Working with students on library collections as data

July 20, 2022
Catherine Nicole Coleman

Library collections provide exciting opportunities for students — particularly those interested in computational linguistics, computer vision, machine learning and data science — to apply methods they are learning in their classes to real world problems. Stanford's world-renowned AI institute, HAI, and interdisciplinary data science program, Stanford Data Science, attract students from around the world to learn about the latest computational techniques applied to a mind-bending array of projects. Much of that work begins with text, images, audio and video recordings — all things the library has in large supply.  When the library creates conditions to support this kind of student work with collections, we have a tremendous amount to gain. Five years ago, subject specialists in the Stanford libraries identified a number of projects that would benefit from this work. Since then that list has continued to grow. But if we do not take the time to lay the groundwork, the opportunity will pass us by.

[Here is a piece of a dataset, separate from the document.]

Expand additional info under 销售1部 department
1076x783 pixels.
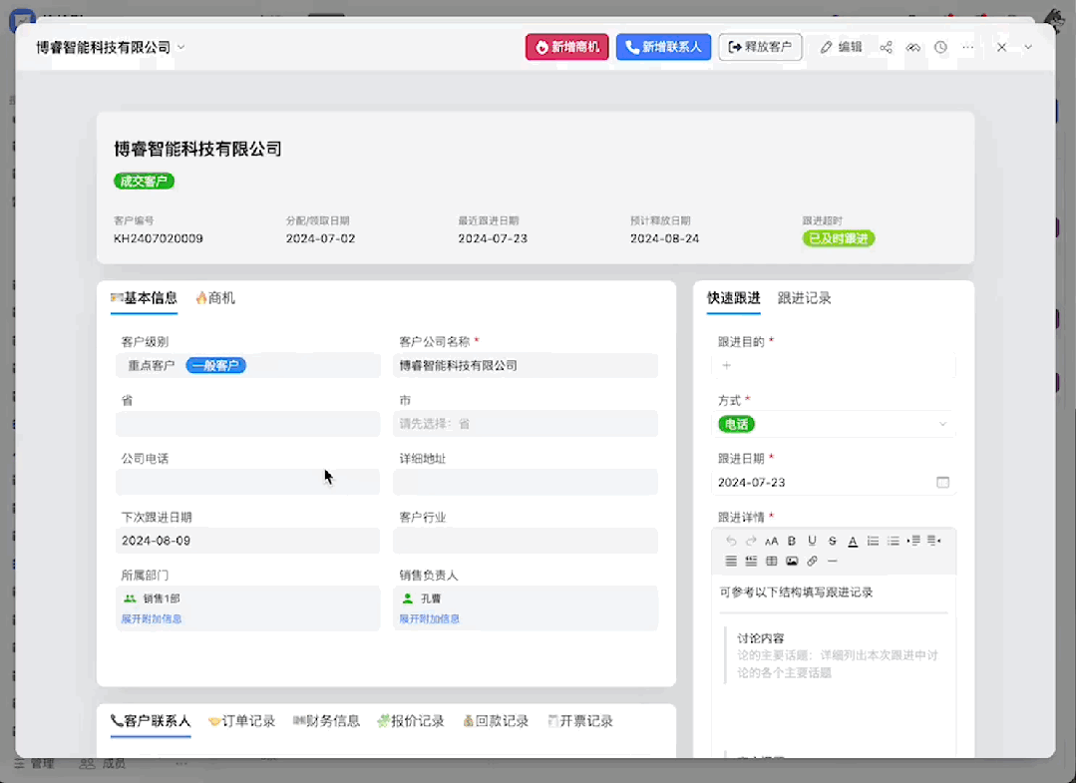click(x=152, y=619)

First, these projects need to originate with and be led by the bibliographers, archivists, and research support staff who know the content and the domain we are serving. If, for example, the goal is to make a collection of Edwardian novels more discoverable, the subject specialist who selected the materials and knows the faculty who use them will play a crucial role in determining what would make the collection more discoverable. It may be that the task is to mine the digitized text of the novels to understand the mood or the writing style. Or it may be that running topic modeling across the entire corpus is the best way to make the collection accessible. The people essential to shaping the project are the people who know the content and best understand the desired output. Collaborating with students on these projects involves training students in existing library tasks, like shelving books or processing collections. But introducing computational methods also opens up the possibility of doing things that we would never have the time to do by hand.

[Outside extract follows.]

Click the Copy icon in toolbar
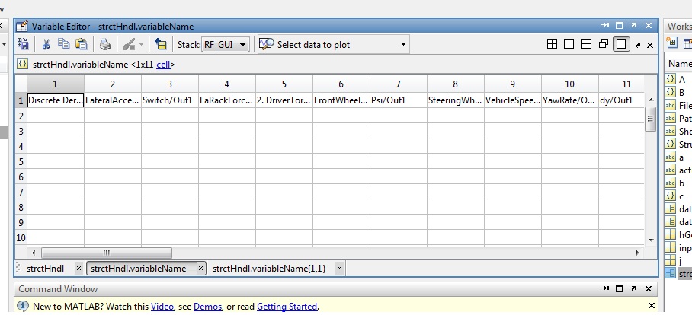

The second requirement for success is providing students with a flexible, adaptable computational environment where they can work with our collections. We cannot expect students to work with our collections on their own laptops — in many cases, due to licensing, copyright, or deed restrictions, that would be prohibited anyway. But trying to do this working within our existing software development and deployment infrastructure is not a good solution either. If software development environments are like construction sites, where work is carefully planned, so that results are robust, reliable, and secure, computing environments for data science are more like kitchens. There is a lot of experimentation and adaptation of recipes to the ingredients. This is why cloud services that can grow and shrink to match the needs are so helpful. Jupyter notebooks where the process can be documented and the 'recipes' stored for others to return to have become essential. When the students return to classes after the summer or graduate, we want to have a record of what they have done — a record that documents their contribution to our work and helps us to build upon that work for the future.